Provided passage:
========================

Struct InferenceEngine

Source

pub struct InferenceEngine<'a> { /* private fields */ }

Expand description

Top-level inference engine.

Implementations§

Source §

impl<'a> InferenceEngine<'a>

Source

pub fn new( config: Qwen3Config, sampling_params: SamplingParams, seed: u64, ) -> Self

Create a new inference engine from a configuration (no weights — for testing).

Source

pub fn from_model( model: BonsaiModel<'a>, sampling_params: SamplingParams, seed: u64, ) -> Self

Wrap an already-constructed BonsaiModel in an inference engine.

Lets tests (and future custom-model paths) build a model with non-trivial weights and then attach the standard sampler/kernel machinery without going through the GGUF loader.

Source

pub fn from_model_with_kernel( model: BonsaiModel<'a>, kernel: KernelDispatcher, sampling_params: SamplingParams, seed: u64, ) -> Self

Wrap an already-constructed BonsaiModel using a caller-supplied kernel dispatcher.

Use this when you need to pin the engine to a specific kernel tier (e.g. a CPU-only KernelTier::Reference for tests that exercise the CPU KV-cache path on a host that would otherwise auto-detect a GPU).

Source

pub fn from_gguf( gguf: &'a GgufFile<'a>, sampling_params: SamplingParams, seed: u64, max_seq_len: usize, ) -> RuntimeResult<Self>

Create a new inference engine from a loaded GGUF file.

Source

pub fn set_metrics(&mut self, metrics: Arc<InferenceMetrics>)

Attach shared metrics to this engine for recording inference telemetry.

Source

pub fn set_rate_aggregator(&mut self, aggregator: Arc<RequestRateAggregator>)

Attach a workload-level RequestRateAggregator to this engine.

Once attached, every call to InferenceEngine::generate_tracked (or InferenceEngine::generate_with_request_id) will push its per-request RequestRateSnapshot into the aggregator on completion. The aggregator is reference-counted, so the same instance can be shared with the Prometheus metrics layer or the admin endpoints.

Source

pub fn rate_aggregator(&self) -> Option<&Arc<RequestRateAggregator>>

Read-only access to the attached rate aggregator, if any.

Source

pub fn model(&self) -> &BonsaiModel<'a>

Get a reference to the model.

Source

pub fn model_mut(&mut self) -> &mut BonsaiModel<'a>

Get a mutable reference to the model.

========================

Supplied records:
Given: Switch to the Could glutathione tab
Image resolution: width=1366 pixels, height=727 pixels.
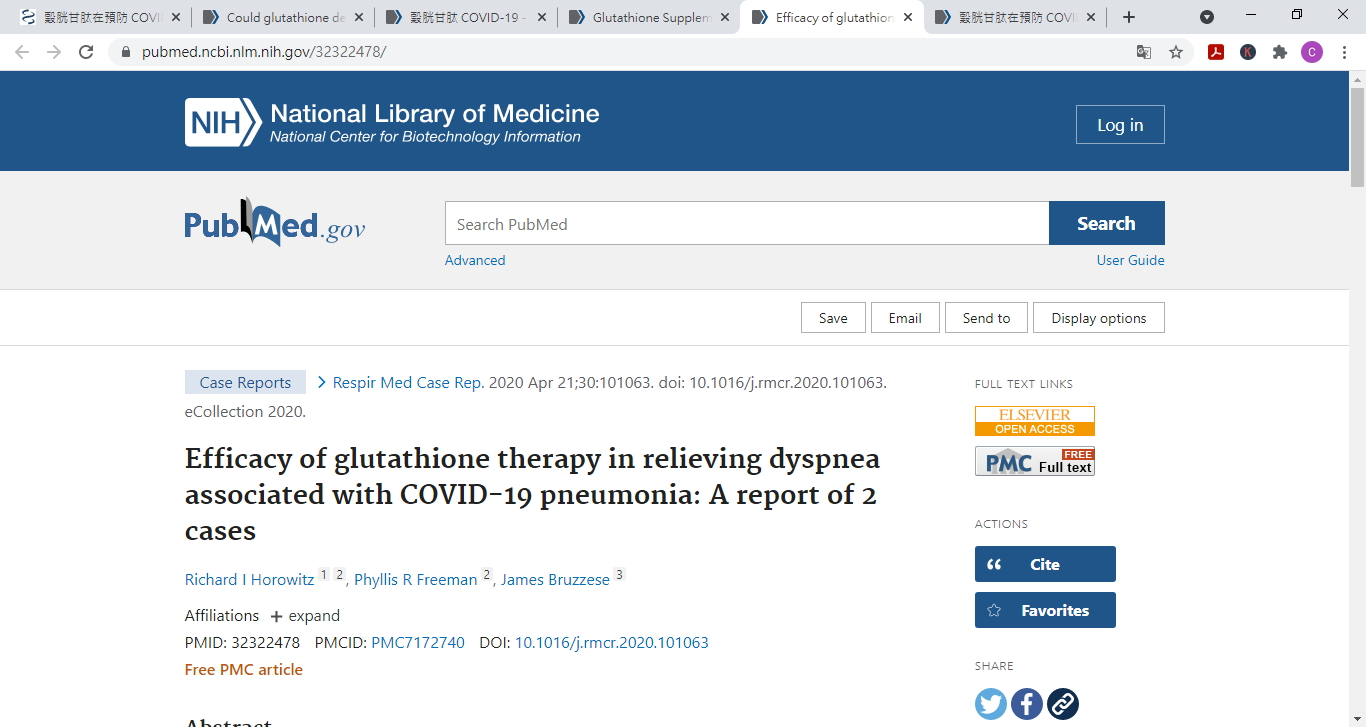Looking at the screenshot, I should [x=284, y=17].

========================

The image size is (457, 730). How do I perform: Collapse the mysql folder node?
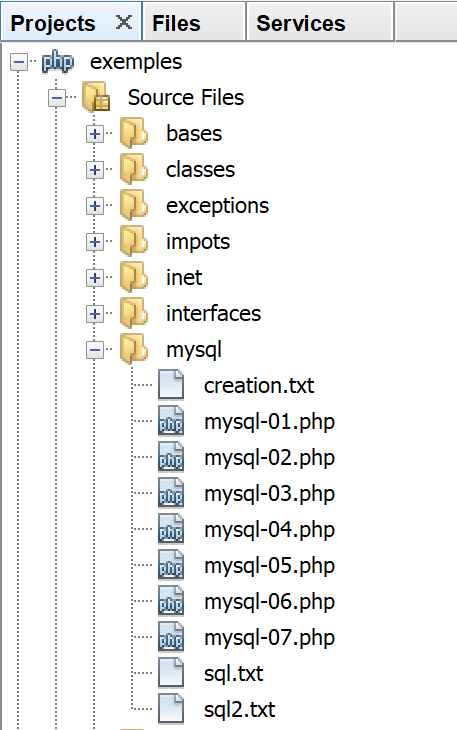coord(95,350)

========================

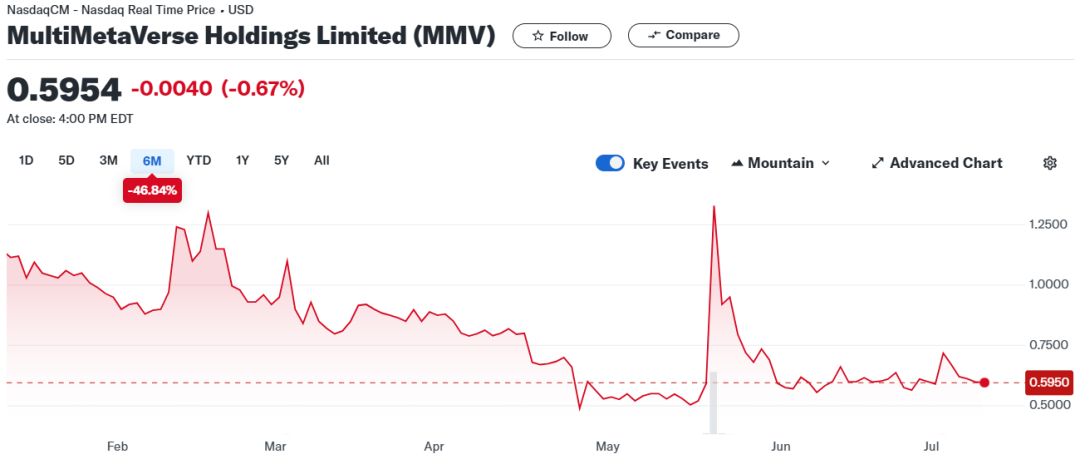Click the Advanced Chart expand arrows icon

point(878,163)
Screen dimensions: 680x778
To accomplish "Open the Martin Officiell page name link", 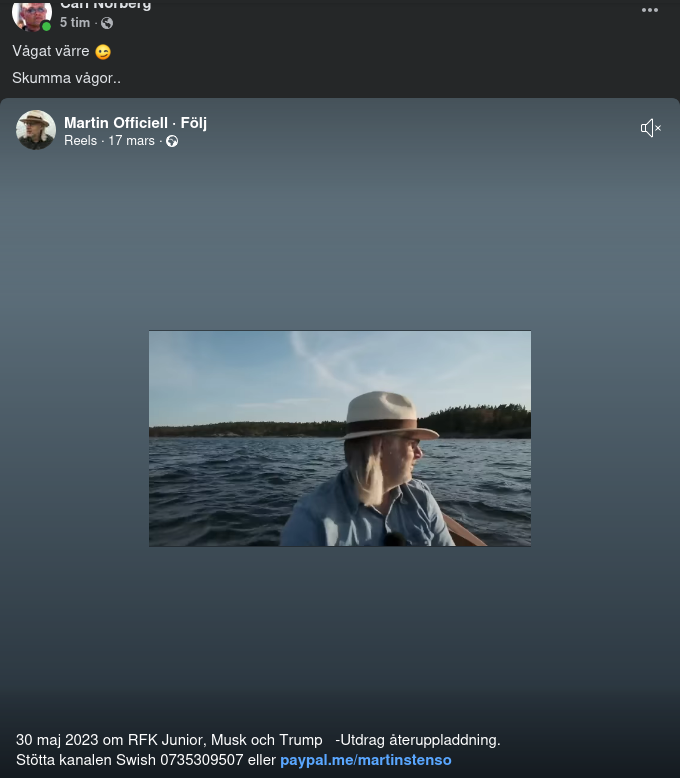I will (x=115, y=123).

========================

Set problem A:
Print the rows from the line containing "Given: Switch to the Could glutathione tab" through the line containing "Looking at the", both included, and leave the pictures out.
Set problem B:
Proceed with the InferenceEngine documentation from the point where it stops.

Exercise response A:
Given: Switch to the Could glutathione tab
Image resolution: width=1366 pixels, height=727 pixels.
Looking at the screenshot, I should [x=284, y=17].

Exercise response B:
Used by the prefix-cache integration to inject restored KV blocks before running the abbreviated prefill.

Source

pub fn kernel(&self) -> &KernelDispatcher

Get a reference to the kernel dispatcher.

Source

pub fn prefill_from_pos( &mut self, prompt_tokens: &[u32], pos_start: usize, ) -> RuntimeResult<Vec<f32>>

Run prefill at a given KV-cache offset.

Unlike InferenceEngine::generate, this does not reset the model’s KV cache before execution: callers (e.g. the prefix-cache engine) are expected to have prepared the cache state explicitly.

Increments the prefill_token_count counter by prompt_tokens.len() on success.

Source

pub fn decode_step(&mut self, token: u32, pos: usize) -> RuntimeResult<Vec<f32>>

Forward one token at the given absolute position.

Source

pub fn sample(&mut self, logits: &[f32]) -> RuntimeResult<u32>

Sample one token from logits using the engine’s current sampler.

Source

pub fn prefill_token_count(&self) -> u64

Cumulative number of tokens that have been processed by InferenceEngine::prefill_from_pos over this engine’s lifetime.

Source

pub fn reset(&mut self)

Reset the model state for a new conversation.

Source

pub fn stats(&self) -> &Arc<EngineStats>

Get a shared reference to the engine statistics.

Source

pub fn active_sessions(&self) -> usize

Number of currently active sessions (tracked via stats).

Source

pub fn session_count(&self) -> u64

Total number of completed requests (tracked via stats).

Source

pub fn batch_generate( &mut self, prompts: &[Vec<u32>], max_tokens: usize, ) -> Vec<RuntimeResult<BatchResult>> ⓘ

Process a batch of prompts, delegating to batch_engine::batch_generate.

Resets the engine state between each prompt. Returns one result per prompt.

Source

pub fn generate( &mut self, prompt_tokens: &[u32], max_tokens: usize, ) -> RuntimeResult<Vec<u32>>

Generate tokens from a prompt.

Runs prefill (process the entire prompt), then decodes token by token until max_tokens or EOS is reached. Returns the generated token IDs (not including the prompt).

Source

pub fn generate_tracked( &mut self, prompt_tokens: &[u32], max_tokens: usize, tracker: &mut RequestRateTracker, ) -> RuntimeResult<Vec<u32>>

Generate tokens from a prompt while populating a RequestRateTracker.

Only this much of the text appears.